What you need to do: The tail of the records, from the line containing "March 3, 2020 at 10:01 PM (234, 2414)" through the final line, should be printed exactly and on its own.
++++ Supplied material ++++
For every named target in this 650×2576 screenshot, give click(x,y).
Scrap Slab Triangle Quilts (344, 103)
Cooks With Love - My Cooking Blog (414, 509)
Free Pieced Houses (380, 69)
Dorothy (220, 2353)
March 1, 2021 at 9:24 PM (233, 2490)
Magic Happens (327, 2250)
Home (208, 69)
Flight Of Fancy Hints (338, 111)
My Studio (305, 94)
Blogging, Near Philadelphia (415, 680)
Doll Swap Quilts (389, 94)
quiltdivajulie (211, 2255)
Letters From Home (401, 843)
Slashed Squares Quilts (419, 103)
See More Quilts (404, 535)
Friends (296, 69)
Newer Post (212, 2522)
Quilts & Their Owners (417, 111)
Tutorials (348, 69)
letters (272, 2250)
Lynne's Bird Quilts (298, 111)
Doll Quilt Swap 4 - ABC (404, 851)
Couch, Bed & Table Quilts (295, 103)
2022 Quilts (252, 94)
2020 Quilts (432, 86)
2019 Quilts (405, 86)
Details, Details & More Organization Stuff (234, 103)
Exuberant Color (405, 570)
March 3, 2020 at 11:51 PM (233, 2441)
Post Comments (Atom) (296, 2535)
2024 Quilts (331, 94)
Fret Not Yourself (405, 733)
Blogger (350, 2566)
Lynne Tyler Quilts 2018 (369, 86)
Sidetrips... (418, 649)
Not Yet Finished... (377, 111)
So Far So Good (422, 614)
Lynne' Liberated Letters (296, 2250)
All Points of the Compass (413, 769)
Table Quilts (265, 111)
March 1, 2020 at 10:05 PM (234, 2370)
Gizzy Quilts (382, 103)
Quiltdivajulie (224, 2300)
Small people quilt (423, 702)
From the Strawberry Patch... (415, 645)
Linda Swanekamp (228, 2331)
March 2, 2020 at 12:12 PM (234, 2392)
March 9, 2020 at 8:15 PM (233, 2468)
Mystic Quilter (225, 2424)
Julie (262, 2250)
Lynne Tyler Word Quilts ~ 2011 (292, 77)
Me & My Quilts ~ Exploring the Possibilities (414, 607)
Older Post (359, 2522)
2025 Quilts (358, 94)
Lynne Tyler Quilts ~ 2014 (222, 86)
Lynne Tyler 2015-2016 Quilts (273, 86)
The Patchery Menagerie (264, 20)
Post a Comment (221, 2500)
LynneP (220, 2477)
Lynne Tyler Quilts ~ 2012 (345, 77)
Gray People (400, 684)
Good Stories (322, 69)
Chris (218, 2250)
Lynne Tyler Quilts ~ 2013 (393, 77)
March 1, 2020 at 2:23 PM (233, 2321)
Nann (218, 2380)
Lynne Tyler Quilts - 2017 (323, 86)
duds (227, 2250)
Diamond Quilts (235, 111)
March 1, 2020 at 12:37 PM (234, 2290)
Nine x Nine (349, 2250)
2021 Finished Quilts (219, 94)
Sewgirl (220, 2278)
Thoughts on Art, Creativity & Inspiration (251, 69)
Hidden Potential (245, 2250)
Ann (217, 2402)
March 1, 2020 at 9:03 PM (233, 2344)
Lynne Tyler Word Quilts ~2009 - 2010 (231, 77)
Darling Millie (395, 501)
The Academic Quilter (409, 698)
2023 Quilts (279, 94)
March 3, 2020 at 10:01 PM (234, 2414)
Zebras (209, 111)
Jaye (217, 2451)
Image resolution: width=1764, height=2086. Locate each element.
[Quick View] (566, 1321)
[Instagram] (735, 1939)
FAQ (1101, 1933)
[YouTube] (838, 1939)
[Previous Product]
++++
Exercise result:
March 3, 2020 at 10:01 PM (234, 2414)
Zebras (209, 111)
Jaye (217, 2451)
Image resolution: width=1764, height=2086. Locate each element.
[Quick View] (566, 1321)
[Instagram] (735, 1939)
FAQ (1101, 1933)
[YouTube] (838, 1939)
[Previous Product]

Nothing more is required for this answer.